(SOURCE TEXT):
March 04, 2011
Hyperdimension Neptunia
Definitely not a great game. But a fun one, mostly for the sense of humor.
Basic premise is pretty simple. The main characters are anthropomorphized game consoles (with the protagonist being Neptune, named after Sega's codename for the never-developed Dreamcast successor.) The heroes spend a lot of time running from dungeon to dungeon on various fetch quests, interspersed with 2D character dialogue and the occasional blog post.
The appeal is the video game humor - some of the "encounters" are just "ha ha, that person is making a Street Fighter joke" or "ha ha, NISA's really flat". (The various companies who worked on the game were all written in as supporting characters - Compa's adorable-ditz act goes well with IF's tsukkomi and Neptune's hyper dialogue streams.)
The actual game isn't terribly great, if I'm going to be honest. The dungeons are pretty small, the healing system is bizarre and baroque (and awful inconvenient at the beginning of the game - if a character is at 1 HP and has no skills that heal them except when they take damage, you will have a rough time finishing the dungeon.) There's a complicated combo system where you can set up 256 different combo attacks per character, but honestly you're going to stick with a fairly small number of them, and you'll generally be doing the same moves over and over for a while. The difficulty ranges from "Neptune killed every enemy in the dungeon in one hit" to "the boss one-shotted Compa, who is my only person with a revive ability... again", and it's hard to tell when you're pushing your luck on a given dungeon until the game smacks you.

(TASK 1):
Answer these about the Hyperdimension Neptunia review:
(a) Which character is the protagonist, and what is that name taken from?
(b) How many different combo attacks can be set up per character?
(c) Which two adjectives does the review use for the healing system?

(DATA LINES):

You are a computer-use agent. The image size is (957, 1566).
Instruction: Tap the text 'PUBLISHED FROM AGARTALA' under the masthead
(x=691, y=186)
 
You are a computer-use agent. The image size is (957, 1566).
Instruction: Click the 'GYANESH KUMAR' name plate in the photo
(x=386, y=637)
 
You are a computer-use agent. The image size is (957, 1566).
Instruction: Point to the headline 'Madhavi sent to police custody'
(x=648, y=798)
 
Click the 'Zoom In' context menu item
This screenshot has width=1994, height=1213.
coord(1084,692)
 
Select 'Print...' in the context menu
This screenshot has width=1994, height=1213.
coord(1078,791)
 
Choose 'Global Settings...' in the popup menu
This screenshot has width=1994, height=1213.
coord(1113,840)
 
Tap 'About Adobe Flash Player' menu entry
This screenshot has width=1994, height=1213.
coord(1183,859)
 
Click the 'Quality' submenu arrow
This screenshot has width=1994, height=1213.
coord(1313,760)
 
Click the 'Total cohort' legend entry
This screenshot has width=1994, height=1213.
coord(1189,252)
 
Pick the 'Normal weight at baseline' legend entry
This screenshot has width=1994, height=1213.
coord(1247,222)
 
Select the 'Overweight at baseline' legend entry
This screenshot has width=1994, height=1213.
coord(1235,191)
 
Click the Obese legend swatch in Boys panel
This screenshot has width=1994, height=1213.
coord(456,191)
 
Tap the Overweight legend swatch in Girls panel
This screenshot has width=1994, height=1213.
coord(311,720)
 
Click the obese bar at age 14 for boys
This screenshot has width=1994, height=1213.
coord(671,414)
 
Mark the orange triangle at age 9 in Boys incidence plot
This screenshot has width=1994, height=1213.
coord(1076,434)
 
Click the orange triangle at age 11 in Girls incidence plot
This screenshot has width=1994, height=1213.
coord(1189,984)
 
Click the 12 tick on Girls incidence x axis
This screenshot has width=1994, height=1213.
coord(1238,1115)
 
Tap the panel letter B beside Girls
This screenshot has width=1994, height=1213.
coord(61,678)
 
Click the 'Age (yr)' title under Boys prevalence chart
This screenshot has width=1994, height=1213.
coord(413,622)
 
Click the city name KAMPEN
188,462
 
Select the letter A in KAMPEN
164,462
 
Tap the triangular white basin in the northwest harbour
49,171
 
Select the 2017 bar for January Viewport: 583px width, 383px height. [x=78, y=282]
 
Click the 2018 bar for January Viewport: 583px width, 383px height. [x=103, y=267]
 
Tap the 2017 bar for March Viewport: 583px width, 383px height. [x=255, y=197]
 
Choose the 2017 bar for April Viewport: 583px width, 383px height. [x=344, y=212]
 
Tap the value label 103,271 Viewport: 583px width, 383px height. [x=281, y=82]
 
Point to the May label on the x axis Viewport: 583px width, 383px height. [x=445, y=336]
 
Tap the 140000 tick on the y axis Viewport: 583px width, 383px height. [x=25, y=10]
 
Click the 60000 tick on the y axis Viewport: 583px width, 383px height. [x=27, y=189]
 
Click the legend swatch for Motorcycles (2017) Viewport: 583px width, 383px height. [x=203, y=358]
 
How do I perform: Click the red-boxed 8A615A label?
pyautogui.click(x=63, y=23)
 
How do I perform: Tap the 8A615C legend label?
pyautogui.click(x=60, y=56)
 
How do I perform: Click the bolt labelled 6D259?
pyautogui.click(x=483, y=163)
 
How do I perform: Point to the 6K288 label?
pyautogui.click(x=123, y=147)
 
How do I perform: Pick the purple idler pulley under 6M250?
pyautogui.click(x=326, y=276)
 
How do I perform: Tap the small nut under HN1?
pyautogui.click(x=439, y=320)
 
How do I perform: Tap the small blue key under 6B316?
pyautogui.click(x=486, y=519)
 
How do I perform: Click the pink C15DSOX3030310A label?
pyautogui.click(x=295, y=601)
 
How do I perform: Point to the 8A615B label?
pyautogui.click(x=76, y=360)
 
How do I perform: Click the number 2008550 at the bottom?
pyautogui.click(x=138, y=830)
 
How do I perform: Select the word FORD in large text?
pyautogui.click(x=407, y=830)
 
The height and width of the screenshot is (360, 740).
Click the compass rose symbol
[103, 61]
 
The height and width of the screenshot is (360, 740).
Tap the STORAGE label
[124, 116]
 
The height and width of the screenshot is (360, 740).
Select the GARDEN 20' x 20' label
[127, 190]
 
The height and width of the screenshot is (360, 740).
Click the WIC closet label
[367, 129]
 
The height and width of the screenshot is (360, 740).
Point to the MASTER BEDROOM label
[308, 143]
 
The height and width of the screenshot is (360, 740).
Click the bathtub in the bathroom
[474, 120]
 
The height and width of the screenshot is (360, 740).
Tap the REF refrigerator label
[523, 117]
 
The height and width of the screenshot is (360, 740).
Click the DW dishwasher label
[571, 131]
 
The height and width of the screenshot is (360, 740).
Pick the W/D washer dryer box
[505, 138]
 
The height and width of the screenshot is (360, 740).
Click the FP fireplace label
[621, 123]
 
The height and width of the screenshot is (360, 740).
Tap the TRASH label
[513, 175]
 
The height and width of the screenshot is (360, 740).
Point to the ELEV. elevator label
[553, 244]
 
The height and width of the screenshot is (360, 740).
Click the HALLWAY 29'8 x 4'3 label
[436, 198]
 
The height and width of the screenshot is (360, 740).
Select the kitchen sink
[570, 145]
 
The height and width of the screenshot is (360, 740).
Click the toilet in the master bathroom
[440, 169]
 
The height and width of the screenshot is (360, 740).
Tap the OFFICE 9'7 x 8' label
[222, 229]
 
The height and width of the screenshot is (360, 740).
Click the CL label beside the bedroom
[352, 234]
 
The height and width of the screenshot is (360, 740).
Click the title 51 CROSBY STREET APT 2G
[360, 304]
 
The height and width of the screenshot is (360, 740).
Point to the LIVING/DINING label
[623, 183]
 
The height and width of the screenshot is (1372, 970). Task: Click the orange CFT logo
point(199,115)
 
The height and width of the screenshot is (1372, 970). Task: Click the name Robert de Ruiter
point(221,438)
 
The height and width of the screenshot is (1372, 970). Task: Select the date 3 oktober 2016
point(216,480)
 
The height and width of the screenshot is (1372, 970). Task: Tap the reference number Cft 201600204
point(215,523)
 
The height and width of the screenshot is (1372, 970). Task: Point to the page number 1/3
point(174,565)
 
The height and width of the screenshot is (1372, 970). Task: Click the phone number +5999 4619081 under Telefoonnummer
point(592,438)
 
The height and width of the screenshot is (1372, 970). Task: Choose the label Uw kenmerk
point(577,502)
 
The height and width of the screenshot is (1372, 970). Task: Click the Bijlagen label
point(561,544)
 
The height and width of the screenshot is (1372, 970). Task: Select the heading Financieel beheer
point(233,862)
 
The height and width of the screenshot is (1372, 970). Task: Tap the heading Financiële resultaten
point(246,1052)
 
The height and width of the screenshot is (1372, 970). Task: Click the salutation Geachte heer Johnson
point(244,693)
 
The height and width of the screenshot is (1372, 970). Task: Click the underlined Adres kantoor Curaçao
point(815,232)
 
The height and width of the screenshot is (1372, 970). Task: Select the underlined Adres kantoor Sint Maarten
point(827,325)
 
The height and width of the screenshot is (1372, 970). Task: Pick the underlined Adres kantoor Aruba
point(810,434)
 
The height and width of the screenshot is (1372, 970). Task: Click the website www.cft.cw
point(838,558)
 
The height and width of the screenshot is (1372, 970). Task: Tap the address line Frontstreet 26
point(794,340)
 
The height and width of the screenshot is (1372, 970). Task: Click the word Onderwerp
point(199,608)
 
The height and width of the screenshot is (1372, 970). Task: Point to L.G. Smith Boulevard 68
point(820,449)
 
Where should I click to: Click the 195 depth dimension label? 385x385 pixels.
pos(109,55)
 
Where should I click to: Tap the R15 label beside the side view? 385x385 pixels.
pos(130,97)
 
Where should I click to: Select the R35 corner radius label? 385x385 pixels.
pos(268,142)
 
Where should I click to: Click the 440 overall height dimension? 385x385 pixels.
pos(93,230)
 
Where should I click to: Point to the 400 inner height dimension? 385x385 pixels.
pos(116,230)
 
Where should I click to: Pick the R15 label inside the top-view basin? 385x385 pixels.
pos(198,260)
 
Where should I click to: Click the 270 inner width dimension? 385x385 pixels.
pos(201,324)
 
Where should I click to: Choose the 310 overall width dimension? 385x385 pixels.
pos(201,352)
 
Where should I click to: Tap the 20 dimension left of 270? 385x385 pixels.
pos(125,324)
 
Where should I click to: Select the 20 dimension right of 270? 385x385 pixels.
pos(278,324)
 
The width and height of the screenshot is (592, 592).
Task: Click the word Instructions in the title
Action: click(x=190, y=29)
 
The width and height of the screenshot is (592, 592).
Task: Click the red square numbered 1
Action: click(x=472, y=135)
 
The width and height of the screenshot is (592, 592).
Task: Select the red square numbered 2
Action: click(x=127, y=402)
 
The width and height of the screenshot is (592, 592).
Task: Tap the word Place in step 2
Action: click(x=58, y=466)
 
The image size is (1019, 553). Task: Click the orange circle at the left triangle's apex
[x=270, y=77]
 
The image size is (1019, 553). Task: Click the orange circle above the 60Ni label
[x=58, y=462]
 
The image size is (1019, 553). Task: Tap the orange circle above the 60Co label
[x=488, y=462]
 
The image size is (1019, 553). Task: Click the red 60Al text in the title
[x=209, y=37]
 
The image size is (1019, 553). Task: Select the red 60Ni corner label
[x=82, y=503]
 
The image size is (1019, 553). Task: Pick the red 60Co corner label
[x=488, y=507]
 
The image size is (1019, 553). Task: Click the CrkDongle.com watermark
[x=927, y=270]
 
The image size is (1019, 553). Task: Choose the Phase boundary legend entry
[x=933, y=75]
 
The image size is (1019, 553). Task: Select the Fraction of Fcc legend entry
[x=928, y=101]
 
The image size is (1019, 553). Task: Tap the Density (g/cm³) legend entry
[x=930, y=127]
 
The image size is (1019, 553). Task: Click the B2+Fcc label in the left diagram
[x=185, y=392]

(TASK 2):
Please return the rows exactly as they appear, from the line with "label Uw kenmerk" up to and including the line with "point(199,608)".

(FULL OUTPUT 1):
(a) Neptune, named after Sega's codename for the never-developed Dreamcast successor.
(b) 256.
(c) Bizarre and baroque.

(FULL OUTPUT 2):
The height and width of the screenshot is (1372, 970). Task: Choose the label Uw kenmerk
point(577,502)
 
The height and width of the screenshot is (1372, 970). Task: Click the Bijlagen label
point(561,544)
 
The height and width of the screenshot is (1372, 970). Task: Select the heading Financieel beheer
point(233,862)
 
The height and width of the screenshot is (1372, 970). Task: Tap the heading Financiële resultaten
point(246,1052)
 
The height and width of the screenshot is (1372, 970). Task: Click the salutation Geachte heer Johnson
point(244,693)
 
The height and width of the screenshot is (1372, 970). Task: Click the underlined Adres kantoor Curaçao
point(815,232)
 
The height and width of the screenshot is (1372, 970). Task: Select the underlined Adres kantoor Sint Maarten
point(827,325)
 
The height and width of the screenshot is (1372, 970). Task: Pick the underlined Adres kantoor Aruba
point(810,434)
 
The height and width of the screenshot is (1372, 970). Task: Click the website www.cft.cw
point(838,558)
 
The height and width of the screenshot is (1372, 970). Task: Tap the address line Frontstreet 26
point(794,340)
 
The height and width of the screenshot is (1372, 970). Task: Click the word Onderwerp
point(199,608)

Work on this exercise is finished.